◆ Brief:
Return the records below exactly as they appear, starting with the line that contains "Describe the element at coordinates (1447, 132)" and going on through the line that contains "The width and height of the screenshot is (1868, 922).".

◆ Source material:
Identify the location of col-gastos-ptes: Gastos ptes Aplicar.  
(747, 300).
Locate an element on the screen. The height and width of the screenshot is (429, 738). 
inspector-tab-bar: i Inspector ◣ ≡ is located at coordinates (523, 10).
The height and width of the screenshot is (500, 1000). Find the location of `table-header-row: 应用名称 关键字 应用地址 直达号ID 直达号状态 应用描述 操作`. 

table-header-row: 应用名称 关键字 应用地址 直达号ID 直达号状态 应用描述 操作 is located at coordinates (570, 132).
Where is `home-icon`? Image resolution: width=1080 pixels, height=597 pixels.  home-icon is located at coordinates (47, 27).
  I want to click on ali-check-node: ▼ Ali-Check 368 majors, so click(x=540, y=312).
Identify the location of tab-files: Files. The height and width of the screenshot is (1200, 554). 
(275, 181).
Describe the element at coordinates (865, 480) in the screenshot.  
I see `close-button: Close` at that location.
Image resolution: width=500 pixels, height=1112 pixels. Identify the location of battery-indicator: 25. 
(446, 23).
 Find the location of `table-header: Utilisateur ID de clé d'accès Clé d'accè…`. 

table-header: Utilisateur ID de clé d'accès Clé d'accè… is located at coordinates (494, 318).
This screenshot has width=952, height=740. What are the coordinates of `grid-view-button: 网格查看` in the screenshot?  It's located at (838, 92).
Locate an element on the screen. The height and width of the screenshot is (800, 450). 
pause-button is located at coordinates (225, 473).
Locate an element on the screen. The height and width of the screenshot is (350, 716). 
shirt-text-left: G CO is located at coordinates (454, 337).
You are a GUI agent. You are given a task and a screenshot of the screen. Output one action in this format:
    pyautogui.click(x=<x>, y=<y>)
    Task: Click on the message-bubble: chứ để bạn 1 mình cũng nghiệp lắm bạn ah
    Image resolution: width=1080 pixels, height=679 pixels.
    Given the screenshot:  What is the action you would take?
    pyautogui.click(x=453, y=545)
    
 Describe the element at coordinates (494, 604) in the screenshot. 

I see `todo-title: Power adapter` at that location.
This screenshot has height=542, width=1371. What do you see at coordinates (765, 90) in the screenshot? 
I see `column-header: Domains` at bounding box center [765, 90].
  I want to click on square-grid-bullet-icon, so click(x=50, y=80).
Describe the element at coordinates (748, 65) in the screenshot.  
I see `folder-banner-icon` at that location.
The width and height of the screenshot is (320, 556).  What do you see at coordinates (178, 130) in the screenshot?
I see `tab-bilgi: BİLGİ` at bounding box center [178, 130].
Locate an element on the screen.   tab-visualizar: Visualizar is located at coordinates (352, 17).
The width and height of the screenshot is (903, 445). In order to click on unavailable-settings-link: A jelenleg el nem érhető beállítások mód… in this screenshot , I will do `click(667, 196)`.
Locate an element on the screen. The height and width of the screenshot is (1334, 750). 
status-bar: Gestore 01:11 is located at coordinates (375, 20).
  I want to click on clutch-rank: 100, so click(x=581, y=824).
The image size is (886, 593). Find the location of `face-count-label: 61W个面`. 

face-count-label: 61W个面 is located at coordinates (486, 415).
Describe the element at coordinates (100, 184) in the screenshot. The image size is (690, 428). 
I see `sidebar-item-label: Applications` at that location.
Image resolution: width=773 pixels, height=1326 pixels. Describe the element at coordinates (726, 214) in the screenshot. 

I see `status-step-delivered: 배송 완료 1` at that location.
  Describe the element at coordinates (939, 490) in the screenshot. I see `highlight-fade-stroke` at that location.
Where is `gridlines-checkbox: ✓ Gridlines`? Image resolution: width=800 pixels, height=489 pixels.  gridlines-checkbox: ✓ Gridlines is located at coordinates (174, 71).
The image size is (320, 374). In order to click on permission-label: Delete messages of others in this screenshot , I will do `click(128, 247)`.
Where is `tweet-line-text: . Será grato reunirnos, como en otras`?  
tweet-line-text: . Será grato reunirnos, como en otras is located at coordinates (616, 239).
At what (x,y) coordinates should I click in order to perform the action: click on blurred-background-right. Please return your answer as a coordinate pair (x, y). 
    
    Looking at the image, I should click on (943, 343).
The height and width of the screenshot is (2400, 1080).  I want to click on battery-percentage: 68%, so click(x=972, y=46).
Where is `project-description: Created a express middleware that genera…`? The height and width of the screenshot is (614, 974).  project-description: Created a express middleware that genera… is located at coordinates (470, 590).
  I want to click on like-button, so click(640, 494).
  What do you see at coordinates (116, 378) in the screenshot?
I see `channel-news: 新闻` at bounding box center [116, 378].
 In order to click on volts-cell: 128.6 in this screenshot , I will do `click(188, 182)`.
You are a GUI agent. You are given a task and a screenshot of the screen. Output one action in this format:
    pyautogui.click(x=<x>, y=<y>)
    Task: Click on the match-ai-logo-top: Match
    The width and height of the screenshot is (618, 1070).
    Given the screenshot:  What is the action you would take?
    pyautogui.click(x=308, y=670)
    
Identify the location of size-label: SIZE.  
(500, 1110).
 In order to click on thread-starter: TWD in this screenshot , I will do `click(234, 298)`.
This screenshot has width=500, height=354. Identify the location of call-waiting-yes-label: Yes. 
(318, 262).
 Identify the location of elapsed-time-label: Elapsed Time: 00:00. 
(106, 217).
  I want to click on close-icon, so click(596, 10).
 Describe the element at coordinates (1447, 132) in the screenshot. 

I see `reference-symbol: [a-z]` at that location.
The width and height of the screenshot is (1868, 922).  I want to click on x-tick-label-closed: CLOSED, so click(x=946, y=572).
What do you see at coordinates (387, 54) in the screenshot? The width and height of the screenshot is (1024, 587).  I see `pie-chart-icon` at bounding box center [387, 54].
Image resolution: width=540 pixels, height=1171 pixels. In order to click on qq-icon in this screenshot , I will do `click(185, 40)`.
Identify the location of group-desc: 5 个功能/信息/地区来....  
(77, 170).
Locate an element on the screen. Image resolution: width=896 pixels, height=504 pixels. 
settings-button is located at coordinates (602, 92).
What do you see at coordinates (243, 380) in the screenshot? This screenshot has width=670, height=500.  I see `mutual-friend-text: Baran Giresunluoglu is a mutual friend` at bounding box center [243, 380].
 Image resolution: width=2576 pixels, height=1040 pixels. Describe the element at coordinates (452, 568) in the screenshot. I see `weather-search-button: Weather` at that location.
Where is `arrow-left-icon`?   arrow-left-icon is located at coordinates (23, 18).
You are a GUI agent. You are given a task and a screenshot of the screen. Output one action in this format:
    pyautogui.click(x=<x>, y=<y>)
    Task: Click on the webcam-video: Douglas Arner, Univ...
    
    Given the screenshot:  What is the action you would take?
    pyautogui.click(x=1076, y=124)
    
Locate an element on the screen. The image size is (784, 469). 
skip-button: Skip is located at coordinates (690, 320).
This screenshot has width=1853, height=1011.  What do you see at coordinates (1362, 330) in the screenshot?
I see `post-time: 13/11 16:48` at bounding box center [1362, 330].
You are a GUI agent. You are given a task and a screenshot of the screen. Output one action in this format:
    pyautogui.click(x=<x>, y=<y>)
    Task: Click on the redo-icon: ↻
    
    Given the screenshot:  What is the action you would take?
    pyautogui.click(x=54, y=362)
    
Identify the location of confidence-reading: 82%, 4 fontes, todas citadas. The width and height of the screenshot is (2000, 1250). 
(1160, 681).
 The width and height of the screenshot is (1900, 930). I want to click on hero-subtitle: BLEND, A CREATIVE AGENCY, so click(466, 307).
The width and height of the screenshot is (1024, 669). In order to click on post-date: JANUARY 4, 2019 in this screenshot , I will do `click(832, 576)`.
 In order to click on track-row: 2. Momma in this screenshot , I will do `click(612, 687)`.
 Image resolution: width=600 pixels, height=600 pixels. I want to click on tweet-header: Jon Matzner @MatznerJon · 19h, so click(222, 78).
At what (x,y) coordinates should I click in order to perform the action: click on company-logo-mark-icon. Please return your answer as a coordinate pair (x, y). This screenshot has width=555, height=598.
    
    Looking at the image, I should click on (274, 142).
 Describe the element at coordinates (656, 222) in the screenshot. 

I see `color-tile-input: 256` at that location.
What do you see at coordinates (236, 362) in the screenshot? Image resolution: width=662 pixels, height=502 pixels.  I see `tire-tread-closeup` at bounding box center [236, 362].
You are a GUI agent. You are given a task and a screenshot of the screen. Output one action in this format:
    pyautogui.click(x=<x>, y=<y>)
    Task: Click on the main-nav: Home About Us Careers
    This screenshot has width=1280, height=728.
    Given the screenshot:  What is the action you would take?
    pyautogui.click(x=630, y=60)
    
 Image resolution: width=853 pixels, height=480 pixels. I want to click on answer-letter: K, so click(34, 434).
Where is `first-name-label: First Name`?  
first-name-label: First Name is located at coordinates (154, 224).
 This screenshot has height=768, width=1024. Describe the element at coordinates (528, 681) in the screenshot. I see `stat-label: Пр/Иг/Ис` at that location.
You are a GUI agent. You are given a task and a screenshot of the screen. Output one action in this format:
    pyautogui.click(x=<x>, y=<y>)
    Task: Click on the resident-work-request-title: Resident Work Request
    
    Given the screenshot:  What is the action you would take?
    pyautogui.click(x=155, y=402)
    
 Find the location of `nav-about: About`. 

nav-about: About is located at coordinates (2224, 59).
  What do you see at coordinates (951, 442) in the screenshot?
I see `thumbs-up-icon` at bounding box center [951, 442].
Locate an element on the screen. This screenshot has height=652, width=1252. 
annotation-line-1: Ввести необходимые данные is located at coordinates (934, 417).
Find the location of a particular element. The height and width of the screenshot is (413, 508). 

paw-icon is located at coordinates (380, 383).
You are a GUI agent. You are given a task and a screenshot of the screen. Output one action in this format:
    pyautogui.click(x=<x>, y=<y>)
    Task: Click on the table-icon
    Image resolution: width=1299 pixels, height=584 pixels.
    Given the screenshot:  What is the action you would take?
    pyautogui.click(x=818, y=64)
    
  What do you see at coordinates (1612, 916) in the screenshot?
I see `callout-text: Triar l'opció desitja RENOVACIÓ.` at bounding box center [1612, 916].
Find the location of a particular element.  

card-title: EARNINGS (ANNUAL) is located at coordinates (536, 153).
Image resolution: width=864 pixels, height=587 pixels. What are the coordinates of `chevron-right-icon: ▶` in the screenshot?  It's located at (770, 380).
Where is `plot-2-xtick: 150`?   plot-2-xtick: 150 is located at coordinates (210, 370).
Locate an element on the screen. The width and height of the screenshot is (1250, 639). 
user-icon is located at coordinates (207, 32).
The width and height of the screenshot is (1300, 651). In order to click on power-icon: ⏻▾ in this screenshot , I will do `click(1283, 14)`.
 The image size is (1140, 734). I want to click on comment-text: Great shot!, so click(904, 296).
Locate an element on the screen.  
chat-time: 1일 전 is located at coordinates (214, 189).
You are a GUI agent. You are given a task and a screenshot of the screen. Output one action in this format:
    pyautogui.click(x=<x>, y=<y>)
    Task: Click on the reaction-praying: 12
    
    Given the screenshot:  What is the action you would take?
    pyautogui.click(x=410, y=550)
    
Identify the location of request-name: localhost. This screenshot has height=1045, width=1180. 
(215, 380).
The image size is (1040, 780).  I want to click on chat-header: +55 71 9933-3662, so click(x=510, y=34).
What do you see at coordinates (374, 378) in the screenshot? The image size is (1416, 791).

◆ Result of the task:
 Describe the element at coordinates (1447, 132) in the screenshot. 

I see `reference-symbol: [a-z]` at that location.
The width and height of the screenshot is (1868, 922).  I want to click on x-tick-label-closed: CLOSED, so click(x=946, y=572).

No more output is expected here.